• Work instructions:
Please continue the meditation on gratitude below, writing on from its last sentence.

• Document section:
Wednesday, November 26, 2008

Meditation on Gratitude


Tomorrow we Americans celebrate Thanksgiving, and for many of us it’s a very busy day filled with the three F’s: food, family and football. So filled, in fact, there doesn’t seem to be room for the G’s: gratitude, grace and giving thanks.

So here’s a chance to focus on our sense of gratitude.

What are we grateful for? It is easy to launch into our list: Our family and friends, our homes, our health, our jobs, our financial security to whatever degree we have it, etc. If things are bad -- and for many of us these are difficult times indeed -- we are grateful that they aren’t any worse.

Watching the devastation of the recent firestorms in Southern California -- how within 20 minutes hundreds of people’s homes just vanished into smoke -- we know what the survivors will say. They say what all survivors say after losing their homes: That as difficult as the loss of cherished possessions is, they are grateful: Grateful to be alive, grateful that their families survived

It is only human to view these horrific news reports with a combination of feelings: compassion for those who are going through the experience, fear of anything like that ever happening to us, and renewed gratitude for our own homes and families, still safe and sound.

Looking more closely at this perfectly natural kind of gratitude, you might notice that it is rooted in fear, the fear of losing what we have. That’s why we feel it more strongly when we witness the losses of others. “There but for the grace of God go I.”

• Information shown:
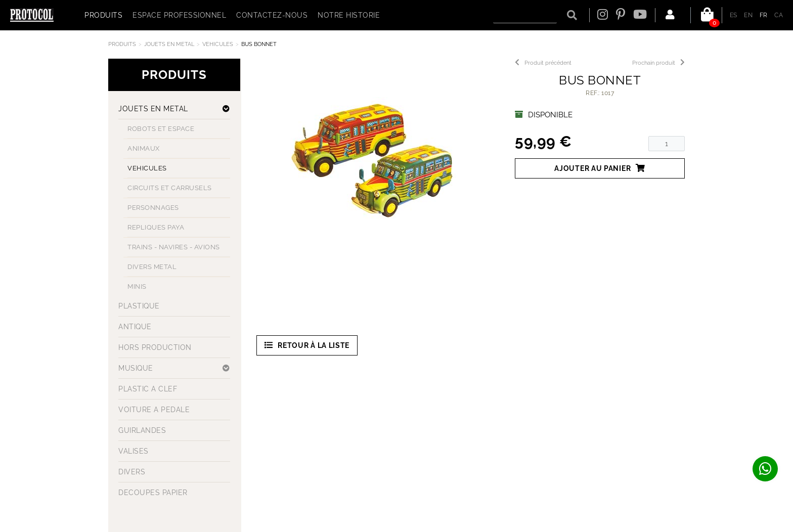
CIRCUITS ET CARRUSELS (169, 188)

• Exercise response:
It is, therefore, a conditional gratitude, dependent on there being enough left on our list that we value. Dependent on this kind of gratitude, we may fall into patterns of clinging to the people and things on our list, terrified of losing them. Clinging, as you will recall, is the root cause of suffering identified by the Buddha in The Second Noble Truth. This clinging strains relationships and tightens us into knots. This kind of gratitude is, as I said, perfectly natural, but being so conditional, it is shallowly rooted in the hard cake soil of fear, and what grows out of it can be distorted and unnourishing.

From this shallow rooted place, we may find our gratitude list has many qualifiers. ‘I am grateful for this, but would be more grateful if it were different.’ These qualifiers may overwhelm our sense of gratitude, and we find ourselves with a shorter and shorter list. Then we ask ourselves how did we end up with such a puny little list?

The less we are able to write on our gratitude list, the more this gratitude is likely to be counter-weighted with a sense of deprivation, anger, failure, humiliation, envy or frustration. Other people have what we wanted for ourselves. We are exhausted from trying to acquire the things we want to be able to write on a gratitude list, the things that we believe will make us happy.

Frustrated, we may be compiling another list that grows longer: the list of our complaints, worries and gripes. Nothing is ever quite good enough. There seems very little, if anything, to be grateful for. In this case our gratitude is very conditional indeed.

So how do we get to unconditional gratitude?
There are many gateways. One of them, strangely, is grief. By a certain age, most of us have lost someone dear to us, some of us have lost quite a few. We have experienced our hearts imploding in grief, and the pain that rises and falls like waves, sometimes carrying us away into realms we didn’t know existed.

How does this create gratitude? Well, perhaps right away it doesn’t, but if we are able to stay present with our experience, eventually we will notice the way our hearts have been carved deeper by this loss, making room for a deeper form of gratitude, an unconditional gratitude, not dependent on our ability to hang on to everything in our lives that matters to us.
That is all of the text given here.